ASSIGNMENT 1
List each thing the writer says "I need" in the Mass reflection below.
ASSIGNMENT 2
In the Mass reflection below, at what time was the Mass the writer picked at St. Andrew's?
ASSIGNMENT 3
Print the part of the Mass reflection below that opens with the words containing "I sat in the" and closes with "in the car!!!".
═════ PASSAGE ═════
Just because you believe and are a follower of Christ your whole life (or at least plays the game of church and goes to church regularly) does not mean that the “last minute believer” should get anything less. In the end, we all have God’s love and the ticket to Heaven. The first believer – who has believed his/her whole life, may be the last one into the gates, while the newly believing individual, moves to the front of the line. That’s God’s grace and generosity…..it is not the same thing we know as “fair” and it may lead us to being “jealous”.

I don’t know how it will all play out in the end…but I do know it is not about FAIR, it is about the fact that God knows what we all need and he will generously take care of us.

Saturday, Sept. 20, 2014 – St. Andrew Parish – Bridgeport, CT

It is not until now that I am typing this that I realized…I picked St. Andrew’s because it had a 4:00pm Mass. I had to pick this time for Mass because I was going to a BBQ at my friend ANDREW’S house……kind of funny, ironic, or coincidental….It never is!!

Anyhow, I went to Mass in Bridgeport…..but on the way up I had a “discussion” on the phone with my daughter. I have decided we do much better texting than we do talking!!! When I got to the church, I felt the tension in my back, that the chiropractor just cracked out of me earlier in the morning, tighten its way from my neck to my hips. He had asked me earlier, “Do you have much stress in your life right now since the kids are all grown?” I have known him for 30 years….so I laughed and said, “Are you kidding me??”

I sat in the middle of the pew (Nobody ever does…they all sit on the ends of the pew, if you have ever noticed.) The church was fairly modern looking with a beautiful stone backdrop to the altar. Two older deacons and the Haitian priest came down the aisle. Although it was an English mass, I wasn’t quite sure of that when the priest started the homily. I had to adjust my listening skills to move past his island accent. And then the message came through…..”God graciously gives us all we need. He knows our needs and generously gives us what we need.”

I was sure in that moment God had been listening to my conversation with my girl in the car!!!

I started running through my head…….I need patience, I need the grace to let go of my growing children as they become adults, I need to recognize that I do not have control over the things in their lives that I used to control, I need a skill set that matches my parenting role for the here and now not the same skill set I have always used. Does HE really know that?? I wish HE would graciously and generously bring to me what I need right now.

I looked around the church. The average age of the attendees was probably 65 or 70 years old. I tossed a lot of thoughts around in my head and guessed that about three quarters of these people had already received the gracious and generous gift from above with regards to letting go of what you know and control with your kids to accepting the new role of this phase in parenting. I have to admit it was a lot easier when they listened to EVERYTHING I said……
I left St. Andrew’s a little more settled than when I had walked in. As I pulled out of the driveway I had 3 thoughts….

1. Be patient. He knows what I need and I will just have to be ready for when the shift happens.
2. Stick to texting with my girl……we always do better that way!! Someday, maybe we will communicate better…but I have always believed she and I are more similar than we are different…so hopefully we will figure it out.
3. Remember to pick up the lemons and limes for the vodka clubs at Andrew’s!!
═════ MATERIAL PROVIDED ═════
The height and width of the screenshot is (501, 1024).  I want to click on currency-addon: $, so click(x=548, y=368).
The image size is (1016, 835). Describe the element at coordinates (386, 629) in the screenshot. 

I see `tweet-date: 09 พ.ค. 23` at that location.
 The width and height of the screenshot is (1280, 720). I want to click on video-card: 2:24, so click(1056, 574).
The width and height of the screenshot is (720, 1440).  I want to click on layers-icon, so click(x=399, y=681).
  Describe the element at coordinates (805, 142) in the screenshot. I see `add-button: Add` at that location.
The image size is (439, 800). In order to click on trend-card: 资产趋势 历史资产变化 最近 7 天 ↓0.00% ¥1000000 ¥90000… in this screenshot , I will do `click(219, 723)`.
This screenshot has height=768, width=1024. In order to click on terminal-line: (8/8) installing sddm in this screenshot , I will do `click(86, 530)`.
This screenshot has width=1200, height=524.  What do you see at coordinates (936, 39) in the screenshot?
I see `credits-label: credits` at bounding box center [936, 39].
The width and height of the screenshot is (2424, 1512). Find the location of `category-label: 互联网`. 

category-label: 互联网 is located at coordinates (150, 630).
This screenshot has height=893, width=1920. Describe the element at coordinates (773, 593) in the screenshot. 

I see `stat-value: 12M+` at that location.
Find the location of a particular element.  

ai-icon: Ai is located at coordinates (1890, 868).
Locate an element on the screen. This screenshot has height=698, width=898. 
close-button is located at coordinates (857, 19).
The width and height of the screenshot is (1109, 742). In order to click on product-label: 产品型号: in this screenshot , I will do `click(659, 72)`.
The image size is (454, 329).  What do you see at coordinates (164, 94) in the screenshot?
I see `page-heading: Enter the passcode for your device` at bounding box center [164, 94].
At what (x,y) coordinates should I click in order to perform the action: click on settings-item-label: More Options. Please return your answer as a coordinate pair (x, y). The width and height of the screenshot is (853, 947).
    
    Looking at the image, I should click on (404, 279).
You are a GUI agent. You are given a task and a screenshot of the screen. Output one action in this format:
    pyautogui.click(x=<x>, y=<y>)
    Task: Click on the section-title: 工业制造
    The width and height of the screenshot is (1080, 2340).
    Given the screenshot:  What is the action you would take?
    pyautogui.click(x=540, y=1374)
═════
TASK OUTPUT 1
- patience
- the grace to let go of growing children as they become adults
- to recognize not having control over the things in their lives once controlled
- a skill set that matches the parenting role for the here and now

TASK OUTPUT 2
4:00pm

TASK OUTPUT 3
I sat in the middle of the pew (Nobody ever does…they all sit on the ends of the pew, if you have ever noticed.) The church was fairly modern looking with a beautiful stone backdrop to the altar. Two older deacons and the Haitian priest came down the aisle. Although it was an English mass, I wasn’t quite sure of that when the priest started the homily. I had to adjust my listening skills to move past his island accent. And then the message came through…..”God graciously gives us all we need. He knows our needs and generously gives us what we need.”

I was sure in that moment God had been listening to my conversation with my girl in the car!!!